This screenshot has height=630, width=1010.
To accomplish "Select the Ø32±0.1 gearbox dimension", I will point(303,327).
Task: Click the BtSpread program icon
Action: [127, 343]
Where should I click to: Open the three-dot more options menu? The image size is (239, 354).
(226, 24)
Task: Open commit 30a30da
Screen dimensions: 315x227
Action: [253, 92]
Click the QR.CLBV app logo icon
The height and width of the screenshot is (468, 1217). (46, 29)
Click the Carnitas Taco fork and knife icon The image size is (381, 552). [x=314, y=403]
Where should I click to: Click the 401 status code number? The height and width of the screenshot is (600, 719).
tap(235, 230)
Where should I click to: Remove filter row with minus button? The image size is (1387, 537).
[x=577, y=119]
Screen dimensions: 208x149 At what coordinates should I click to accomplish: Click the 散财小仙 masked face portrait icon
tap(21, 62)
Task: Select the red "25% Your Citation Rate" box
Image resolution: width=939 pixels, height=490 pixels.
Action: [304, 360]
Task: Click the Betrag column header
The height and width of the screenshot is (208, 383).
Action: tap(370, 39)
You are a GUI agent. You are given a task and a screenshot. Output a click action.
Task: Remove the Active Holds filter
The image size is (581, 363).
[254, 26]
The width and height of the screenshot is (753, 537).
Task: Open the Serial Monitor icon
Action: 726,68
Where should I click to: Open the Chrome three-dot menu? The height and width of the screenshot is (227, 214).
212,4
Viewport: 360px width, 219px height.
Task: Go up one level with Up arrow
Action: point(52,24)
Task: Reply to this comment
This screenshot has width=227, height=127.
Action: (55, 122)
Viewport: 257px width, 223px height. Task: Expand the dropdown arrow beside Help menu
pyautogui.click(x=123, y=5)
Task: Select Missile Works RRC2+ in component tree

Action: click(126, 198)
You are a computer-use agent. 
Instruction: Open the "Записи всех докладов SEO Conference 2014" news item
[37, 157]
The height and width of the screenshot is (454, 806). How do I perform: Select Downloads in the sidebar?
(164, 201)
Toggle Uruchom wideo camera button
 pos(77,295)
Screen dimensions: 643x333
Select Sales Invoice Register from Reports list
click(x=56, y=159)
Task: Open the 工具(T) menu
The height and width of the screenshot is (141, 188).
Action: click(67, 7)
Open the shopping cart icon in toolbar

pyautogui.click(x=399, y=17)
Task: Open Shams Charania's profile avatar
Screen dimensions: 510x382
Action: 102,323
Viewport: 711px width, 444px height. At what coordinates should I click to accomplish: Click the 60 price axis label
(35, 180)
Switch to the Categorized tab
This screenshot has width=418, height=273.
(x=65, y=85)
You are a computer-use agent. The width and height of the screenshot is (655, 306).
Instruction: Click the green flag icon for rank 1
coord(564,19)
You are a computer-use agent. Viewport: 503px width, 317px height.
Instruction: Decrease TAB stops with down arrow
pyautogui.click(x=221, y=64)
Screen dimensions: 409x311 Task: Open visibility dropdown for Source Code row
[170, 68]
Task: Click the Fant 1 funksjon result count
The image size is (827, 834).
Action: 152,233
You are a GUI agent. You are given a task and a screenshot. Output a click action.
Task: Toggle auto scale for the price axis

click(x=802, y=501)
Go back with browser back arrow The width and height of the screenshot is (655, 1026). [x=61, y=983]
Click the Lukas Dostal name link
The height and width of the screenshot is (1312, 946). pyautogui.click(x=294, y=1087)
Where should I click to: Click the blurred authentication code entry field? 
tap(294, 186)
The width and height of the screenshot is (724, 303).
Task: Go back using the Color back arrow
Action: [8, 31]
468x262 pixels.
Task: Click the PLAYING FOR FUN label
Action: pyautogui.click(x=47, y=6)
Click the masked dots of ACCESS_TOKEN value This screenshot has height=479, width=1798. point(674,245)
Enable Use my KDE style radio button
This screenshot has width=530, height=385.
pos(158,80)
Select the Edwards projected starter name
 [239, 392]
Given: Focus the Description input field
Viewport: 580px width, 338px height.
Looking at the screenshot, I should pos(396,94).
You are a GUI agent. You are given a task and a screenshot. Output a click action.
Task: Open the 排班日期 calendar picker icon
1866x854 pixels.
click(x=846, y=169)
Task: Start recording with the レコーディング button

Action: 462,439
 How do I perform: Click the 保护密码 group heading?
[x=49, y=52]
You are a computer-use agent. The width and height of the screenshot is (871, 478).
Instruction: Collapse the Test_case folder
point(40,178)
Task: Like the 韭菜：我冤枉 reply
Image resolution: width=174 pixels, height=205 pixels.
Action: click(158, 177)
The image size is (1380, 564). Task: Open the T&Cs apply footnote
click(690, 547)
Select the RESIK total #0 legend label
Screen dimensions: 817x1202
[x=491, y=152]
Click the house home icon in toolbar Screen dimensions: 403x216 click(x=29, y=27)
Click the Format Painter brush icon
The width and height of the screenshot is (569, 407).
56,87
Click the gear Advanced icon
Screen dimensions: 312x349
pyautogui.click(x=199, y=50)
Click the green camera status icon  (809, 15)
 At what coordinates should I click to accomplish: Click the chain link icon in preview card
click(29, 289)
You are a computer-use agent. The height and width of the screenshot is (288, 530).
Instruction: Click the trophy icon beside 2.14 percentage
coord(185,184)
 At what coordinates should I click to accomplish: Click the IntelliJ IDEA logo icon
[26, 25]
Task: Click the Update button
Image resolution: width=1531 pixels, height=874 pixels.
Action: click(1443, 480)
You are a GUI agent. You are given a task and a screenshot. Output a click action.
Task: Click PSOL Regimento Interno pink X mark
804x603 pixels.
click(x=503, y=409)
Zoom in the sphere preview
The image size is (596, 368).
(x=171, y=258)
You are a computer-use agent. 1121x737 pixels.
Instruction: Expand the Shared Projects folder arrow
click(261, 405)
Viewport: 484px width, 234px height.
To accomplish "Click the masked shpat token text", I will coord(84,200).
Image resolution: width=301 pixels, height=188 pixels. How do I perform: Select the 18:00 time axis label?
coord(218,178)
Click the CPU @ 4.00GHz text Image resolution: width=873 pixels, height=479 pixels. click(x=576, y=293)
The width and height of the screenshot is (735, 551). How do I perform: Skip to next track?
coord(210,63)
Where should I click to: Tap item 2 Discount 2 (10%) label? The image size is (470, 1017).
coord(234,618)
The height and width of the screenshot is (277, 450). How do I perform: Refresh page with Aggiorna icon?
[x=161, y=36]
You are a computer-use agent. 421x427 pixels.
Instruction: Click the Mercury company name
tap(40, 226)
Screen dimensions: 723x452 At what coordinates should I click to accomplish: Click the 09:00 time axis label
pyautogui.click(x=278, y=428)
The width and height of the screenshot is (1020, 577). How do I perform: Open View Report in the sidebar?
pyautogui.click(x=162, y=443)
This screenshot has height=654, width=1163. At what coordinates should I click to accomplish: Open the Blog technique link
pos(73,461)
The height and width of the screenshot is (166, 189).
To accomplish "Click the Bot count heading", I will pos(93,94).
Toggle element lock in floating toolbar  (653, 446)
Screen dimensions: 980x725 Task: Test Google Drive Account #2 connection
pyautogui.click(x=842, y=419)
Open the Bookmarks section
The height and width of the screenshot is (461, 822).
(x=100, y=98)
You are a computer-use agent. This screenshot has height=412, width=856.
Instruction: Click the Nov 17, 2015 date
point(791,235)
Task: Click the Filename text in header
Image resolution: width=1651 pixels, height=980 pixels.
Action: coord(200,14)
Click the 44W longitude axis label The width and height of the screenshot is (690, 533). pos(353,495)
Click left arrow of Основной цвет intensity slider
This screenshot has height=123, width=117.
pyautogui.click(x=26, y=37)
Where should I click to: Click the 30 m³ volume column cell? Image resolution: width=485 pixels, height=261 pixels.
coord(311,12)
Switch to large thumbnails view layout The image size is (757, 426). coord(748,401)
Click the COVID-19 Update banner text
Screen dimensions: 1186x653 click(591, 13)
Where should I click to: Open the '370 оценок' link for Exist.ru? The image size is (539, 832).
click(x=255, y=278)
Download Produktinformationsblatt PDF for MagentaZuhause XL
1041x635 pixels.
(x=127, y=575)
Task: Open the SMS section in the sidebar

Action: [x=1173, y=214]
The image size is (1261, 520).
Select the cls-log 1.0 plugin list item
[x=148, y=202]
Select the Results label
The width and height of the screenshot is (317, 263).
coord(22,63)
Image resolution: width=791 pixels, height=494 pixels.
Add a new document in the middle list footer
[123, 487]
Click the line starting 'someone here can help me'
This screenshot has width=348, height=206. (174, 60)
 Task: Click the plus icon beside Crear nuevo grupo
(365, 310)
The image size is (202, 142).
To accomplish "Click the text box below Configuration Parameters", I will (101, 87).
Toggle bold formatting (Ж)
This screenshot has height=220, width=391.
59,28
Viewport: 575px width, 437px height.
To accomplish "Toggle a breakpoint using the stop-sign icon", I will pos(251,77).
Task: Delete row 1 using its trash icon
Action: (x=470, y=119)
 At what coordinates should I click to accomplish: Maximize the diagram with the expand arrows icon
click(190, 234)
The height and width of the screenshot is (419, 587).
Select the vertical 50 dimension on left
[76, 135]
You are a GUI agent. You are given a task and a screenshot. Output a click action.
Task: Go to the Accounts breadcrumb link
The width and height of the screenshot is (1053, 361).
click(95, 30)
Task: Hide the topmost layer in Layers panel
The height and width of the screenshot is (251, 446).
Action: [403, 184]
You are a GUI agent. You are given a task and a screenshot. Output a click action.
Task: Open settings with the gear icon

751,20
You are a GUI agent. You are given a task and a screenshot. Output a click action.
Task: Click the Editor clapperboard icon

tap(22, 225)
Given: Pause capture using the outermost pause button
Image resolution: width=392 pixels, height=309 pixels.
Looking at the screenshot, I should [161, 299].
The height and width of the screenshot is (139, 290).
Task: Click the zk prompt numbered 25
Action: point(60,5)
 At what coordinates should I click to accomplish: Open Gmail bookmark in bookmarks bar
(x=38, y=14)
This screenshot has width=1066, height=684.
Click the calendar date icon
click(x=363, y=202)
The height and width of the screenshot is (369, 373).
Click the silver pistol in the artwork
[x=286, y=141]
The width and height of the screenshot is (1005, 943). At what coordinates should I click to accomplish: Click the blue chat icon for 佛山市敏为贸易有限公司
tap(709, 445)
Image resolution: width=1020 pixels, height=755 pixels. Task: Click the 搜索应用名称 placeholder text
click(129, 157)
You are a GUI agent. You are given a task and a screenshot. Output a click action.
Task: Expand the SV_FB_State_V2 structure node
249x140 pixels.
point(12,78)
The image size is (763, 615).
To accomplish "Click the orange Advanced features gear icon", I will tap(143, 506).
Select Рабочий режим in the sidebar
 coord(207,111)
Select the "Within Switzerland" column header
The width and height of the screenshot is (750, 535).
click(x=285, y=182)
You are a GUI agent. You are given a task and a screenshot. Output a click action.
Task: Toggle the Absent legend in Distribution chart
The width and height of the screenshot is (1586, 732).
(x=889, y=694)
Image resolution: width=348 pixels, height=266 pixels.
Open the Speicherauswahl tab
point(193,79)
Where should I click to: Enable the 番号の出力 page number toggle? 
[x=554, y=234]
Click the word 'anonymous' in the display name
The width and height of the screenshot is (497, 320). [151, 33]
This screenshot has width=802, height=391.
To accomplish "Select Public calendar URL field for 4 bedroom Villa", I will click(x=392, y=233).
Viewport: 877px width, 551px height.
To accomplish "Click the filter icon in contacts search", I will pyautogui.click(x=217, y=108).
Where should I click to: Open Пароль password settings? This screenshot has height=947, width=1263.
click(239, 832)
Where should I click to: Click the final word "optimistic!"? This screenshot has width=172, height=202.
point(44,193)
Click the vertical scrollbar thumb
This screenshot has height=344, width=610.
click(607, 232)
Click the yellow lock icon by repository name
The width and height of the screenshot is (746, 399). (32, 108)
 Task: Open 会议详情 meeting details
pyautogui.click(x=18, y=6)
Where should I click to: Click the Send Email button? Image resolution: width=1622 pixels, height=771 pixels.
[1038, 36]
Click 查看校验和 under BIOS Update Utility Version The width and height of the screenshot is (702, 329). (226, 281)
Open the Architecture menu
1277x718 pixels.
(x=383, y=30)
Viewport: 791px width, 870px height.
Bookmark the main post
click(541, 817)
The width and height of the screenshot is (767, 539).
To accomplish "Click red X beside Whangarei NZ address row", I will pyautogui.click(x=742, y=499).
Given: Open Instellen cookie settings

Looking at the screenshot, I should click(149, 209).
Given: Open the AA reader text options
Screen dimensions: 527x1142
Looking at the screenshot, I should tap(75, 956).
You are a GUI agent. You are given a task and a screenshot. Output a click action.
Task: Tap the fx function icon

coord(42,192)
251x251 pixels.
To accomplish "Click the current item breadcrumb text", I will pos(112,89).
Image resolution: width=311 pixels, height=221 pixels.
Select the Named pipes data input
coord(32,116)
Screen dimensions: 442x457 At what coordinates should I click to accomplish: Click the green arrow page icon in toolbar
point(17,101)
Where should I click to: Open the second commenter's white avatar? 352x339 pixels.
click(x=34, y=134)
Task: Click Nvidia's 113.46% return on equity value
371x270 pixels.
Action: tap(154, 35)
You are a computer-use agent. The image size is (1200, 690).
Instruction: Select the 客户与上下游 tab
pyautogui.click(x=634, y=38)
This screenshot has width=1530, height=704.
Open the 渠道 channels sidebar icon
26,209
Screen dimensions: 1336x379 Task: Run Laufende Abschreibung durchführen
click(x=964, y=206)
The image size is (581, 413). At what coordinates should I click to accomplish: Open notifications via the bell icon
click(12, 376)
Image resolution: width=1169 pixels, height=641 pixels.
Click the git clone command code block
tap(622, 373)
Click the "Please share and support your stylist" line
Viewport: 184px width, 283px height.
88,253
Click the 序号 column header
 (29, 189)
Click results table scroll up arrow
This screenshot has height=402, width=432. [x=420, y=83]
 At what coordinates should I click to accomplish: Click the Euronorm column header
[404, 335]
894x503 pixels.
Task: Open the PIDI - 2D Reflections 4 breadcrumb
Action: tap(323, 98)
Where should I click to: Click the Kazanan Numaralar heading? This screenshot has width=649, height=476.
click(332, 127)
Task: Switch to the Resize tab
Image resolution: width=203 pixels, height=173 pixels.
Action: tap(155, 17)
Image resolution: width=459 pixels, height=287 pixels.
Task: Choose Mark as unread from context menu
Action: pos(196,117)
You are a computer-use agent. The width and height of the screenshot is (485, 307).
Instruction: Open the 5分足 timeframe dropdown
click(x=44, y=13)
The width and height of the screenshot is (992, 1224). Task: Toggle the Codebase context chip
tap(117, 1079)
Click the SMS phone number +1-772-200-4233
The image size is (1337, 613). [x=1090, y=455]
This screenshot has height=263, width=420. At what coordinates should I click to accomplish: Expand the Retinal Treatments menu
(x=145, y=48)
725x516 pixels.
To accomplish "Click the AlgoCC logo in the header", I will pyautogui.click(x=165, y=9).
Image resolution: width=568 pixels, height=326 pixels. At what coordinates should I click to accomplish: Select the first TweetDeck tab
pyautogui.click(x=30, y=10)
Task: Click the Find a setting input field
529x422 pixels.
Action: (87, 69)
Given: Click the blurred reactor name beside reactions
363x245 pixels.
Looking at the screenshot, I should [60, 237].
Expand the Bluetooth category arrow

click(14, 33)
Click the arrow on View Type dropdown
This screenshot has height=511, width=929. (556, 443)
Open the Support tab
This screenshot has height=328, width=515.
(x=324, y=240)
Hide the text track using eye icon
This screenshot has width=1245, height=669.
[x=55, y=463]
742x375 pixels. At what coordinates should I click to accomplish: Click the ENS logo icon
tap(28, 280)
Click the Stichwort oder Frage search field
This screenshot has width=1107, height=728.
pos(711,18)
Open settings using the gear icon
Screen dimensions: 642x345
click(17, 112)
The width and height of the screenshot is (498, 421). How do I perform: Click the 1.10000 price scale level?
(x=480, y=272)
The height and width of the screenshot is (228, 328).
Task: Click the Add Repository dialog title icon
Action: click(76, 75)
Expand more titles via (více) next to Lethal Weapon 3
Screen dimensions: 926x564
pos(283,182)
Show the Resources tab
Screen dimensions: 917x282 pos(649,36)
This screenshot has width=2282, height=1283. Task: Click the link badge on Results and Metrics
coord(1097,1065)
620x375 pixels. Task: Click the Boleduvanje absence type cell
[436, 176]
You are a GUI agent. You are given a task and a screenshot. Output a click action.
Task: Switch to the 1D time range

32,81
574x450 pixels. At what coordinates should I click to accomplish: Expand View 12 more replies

# [Directions for this task]
Within the material above, the line with "Task: Remove the Active Holds filter" opens the range and the line with "Task: Reply to this comment" closes it; reproduce that range word for word.

# [Task answer]
Task: Remove the Active Holds filter
The image size is (581, 363).
[254, 26]
The width and height of the screenshot is (753, 537).
Task: Open the Serial Monitor icon
Action: 726,68
Where should I click to: Open the Chrome three-dot menu? The height and width of the screenshot is (227, 214).
212,4
Viewport: 360px width, 219px height.
Task: Go up one level with Up arrow
Action: point(52,24)
Task: Reply to this comment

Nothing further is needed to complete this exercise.